Agate

Simple Gemini server for static files

Agate is a server for the Gemini network protocol, built with the Rust programming language. Agate has very few features, and can only serve static files. It uses async I/O, and should be quite efficient even when running on low-end hardware and serving many concurrent requests.

Learn more

Gemini project

Agate on GitHub

Agate on crates.io

Change log

1.2.1

1.2.0

1.1.0

1.0.1

Installation and setup

1. Download and unpack the pre-compiled binary:

https://github.com/mbrubeck/agate/releases

Or run `cargo install agate` to install agate from crates.io.

Or download the source code and run `cargo build --release` inside the source repository, then find the binary at `target/release/agate`.

2. Generate a self-signed TLS certificate and private key. For example, if you have OpenSSL 1.1 installed, you can use a command like the following. (Replace the hostname with the address of your Gemini server.)

openssl req -x509 -newkey rsa:4096 -keyout key.rsa -out cert.pem \
    -days 3650 -nodes -subj "/CN=example.com"

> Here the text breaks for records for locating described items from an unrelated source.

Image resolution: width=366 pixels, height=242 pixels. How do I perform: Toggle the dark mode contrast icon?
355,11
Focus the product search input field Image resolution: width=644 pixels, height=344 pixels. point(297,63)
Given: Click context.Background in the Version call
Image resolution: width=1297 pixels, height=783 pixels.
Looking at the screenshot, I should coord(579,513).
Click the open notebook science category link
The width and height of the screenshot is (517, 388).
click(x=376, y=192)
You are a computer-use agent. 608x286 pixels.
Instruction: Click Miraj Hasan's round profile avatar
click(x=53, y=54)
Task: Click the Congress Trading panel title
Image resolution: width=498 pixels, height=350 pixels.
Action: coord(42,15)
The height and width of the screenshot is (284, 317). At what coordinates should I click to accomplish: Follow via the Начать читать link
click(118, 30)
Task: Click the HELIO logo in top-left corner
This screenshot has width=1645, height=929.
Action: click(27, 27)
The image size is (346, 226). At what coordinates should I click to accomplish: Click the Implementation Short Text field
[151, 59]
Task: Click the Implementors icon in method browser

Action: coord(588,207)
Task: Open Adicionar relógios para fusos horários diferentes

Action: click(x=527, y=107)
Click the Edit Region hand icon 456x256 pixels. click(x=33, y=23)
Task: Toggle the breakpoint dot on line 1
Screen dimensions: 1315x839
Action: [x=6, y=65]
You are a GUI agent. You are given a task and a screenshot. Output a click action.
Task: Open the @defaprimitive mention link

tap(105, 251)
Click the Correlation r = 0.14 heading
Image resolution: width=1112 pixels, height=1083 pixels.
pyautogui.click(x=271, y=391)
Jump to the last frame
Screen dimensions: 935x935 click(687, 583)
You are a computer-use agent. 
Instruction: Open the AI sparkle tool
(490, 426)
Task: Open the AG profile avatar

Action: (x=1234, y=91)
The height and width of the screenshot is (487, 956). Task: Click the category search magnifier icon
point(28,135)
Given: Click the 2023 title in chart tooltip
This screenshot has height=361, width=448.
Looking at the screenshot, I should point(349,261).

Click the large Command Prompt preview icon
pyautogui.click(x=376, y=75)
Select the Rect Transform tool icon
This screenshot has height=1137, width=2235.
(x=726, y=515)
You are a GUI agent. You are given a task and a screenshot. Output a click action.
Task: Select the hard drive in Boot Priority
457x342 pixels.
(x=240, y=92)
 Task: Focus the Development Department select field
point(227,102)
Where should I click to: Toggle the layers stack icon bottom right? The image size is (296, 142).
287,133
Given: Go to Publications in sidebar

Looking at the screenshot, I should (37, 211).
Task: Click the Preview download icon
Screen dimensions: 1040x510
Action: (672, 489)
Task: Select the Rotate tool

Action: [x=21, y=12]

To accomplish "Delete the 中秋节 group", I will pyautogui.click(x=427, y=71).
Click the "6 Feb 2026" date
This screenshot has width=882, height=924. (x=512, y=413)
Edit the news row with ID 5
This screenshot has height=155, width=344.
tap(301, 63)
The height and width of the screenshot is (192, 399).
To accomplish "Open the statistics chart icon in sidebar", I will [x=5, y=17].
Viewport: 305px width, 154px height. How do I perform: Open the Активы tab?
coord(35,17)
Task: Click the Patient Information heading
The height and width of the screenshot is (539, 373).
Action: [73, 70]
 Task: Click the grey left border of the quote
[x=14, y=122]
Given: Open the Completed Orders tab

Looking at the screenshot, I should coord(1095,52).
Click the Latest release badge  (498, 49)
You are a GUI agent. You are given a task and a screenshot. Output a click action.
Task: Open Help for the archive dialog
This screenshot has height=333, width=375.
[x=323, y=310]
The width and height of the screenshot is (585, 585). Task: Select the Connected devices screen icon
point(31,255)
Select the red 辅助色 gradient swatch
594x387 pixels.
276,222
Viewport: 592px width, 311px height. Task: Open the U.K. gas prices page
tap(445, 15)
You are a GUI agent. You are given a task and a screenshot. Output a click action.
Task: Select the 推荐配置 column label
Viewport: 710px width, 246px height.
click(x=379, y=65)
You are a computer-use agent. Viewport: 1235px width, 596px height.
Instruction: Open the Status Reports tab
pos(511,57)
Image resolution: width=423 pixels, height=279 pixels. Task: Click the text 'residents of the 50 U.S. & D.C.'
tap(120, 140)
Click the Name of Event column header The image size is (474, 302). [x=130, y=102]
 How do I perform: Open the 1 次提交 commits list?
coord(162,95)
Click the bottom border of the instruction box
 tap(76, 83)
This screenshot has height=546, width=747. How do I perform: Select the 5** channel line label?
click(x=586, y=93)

3. Run the server. The command line arguments are `agate <address:port> <content_dir> <cert_file> <key_file>`. For example, to listen on the standard Gemini port (1965) on all network interfaces:

agate 0.0.0.0:1965 path/to/content/ cert.pem key.rsa

When a client requests the URL `gemini://example.com/foo/bar`, Agate will respond with the file at `path/to/content/foo/bar`. If there is a directory at that path, Agate will look for a file named `index.gmi` inside that directory.